You are safety-minded indeed. I’ll bet you’ve not once argued with a flight attendant about their process. :winking_face: I have and I’ll share the story over on the Opensiders Slack channel.

kuovonne · ‎Aug 07, 2022

I’m referring to that one proxy API key. Typically it would be either the API key or the developer, or of the developer’s client.

It is possible for someone to write a web app that has the user input their own API key and then use that API key. But that would be a rare case. One of my co-workers actually did this with a non-Airtable script that needed to access the Airtable REST API. The script asked the user for the API key as it’s first input.

Bill_French · ‎Aug 07, 2022

Ah, okay. And so sorry for drifting off topic here in @Luciano_Mammino’s thread.

This is what I thought the API security constraints were. I was thinking maybe they recently advanced toward a more granular authentication model (as rumoured). In any case, the diagram below is how I believe most developers create a secure web applications layer when accessing Airtable with sensitive information. Of course, the Firebase features are interchangeable with many implementation approaches. In this diagram, the Airtable API is deep within the app. This doesn’t eliminate the risk of an injection attack (should the app include a dynamic filterByFormula design choice), but it does limit such attacks only to known and authenticated users (i.e., an inside job) that can be easily spotted in logs.

I tend to use Firebase for web apps because I prefer the real-time ability to cache-forward Airtable data, thus avoiding the REST API altogether. It has the benefit of employing Airtable in a support role as the backend without limiting scalability and all while eliminating any risk of an injection attack and offering <= 250ms response for any query.

While I doubt many Airtable low-coders are up for this type of design, it’s important to note that any low-coder with some HTML and javascript experience can build this and deploy 100% in the free tier, which I believe is up to 20,000 Firebase events per day.

BTW - I use this identical architecture with Coda (example of a map app driven by Coda data proxied into Firebase).

Justin_Barrett · ‎Aug 08, 2022

I’ve seen this exact behavior before, both here and elsewhere.
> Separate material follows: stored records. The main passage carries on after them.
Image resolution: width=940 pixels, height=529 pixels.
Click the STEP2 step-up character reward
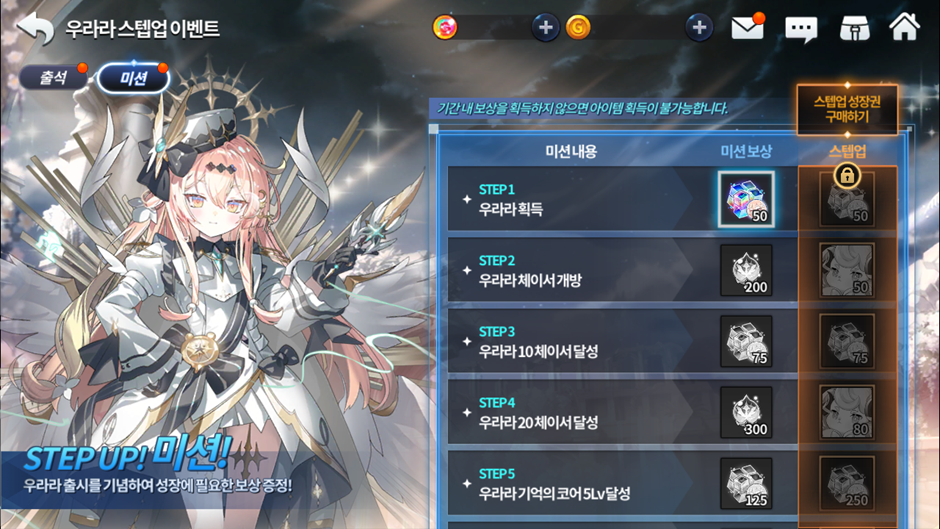point(847,270)
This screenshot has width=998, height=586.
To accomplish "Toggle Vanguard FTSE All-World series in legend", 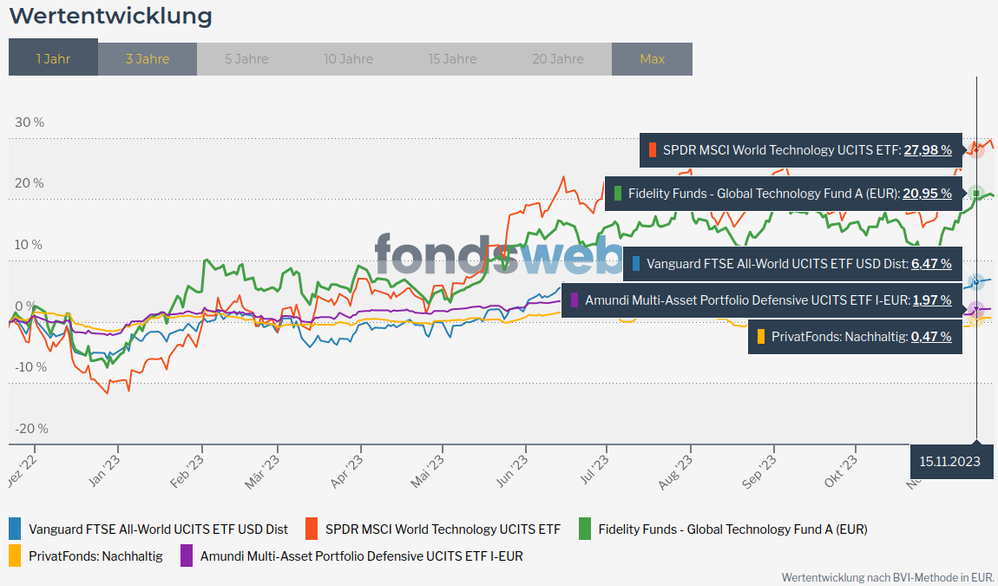I will (158, 529).
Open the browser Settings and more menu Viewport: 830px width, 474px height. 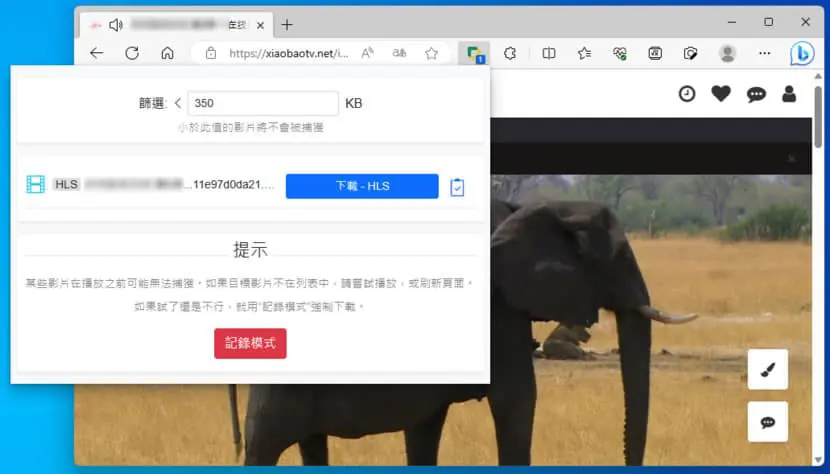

Someone new joins, minutes (sometimes seconds) later posts a scathing rebuke of the company with a threat to leave, and never comes back. Either that or something spammy, possibly with a suspicious link. Regardless of the content, my gut feeling is that there are bots out there designed specifically for these behaviors, but why someone would go to the effort of doing this—either for real or via a bot—is beyond me. Some apparently like to sow seeds of discontent wherever possible. :person_shrugging: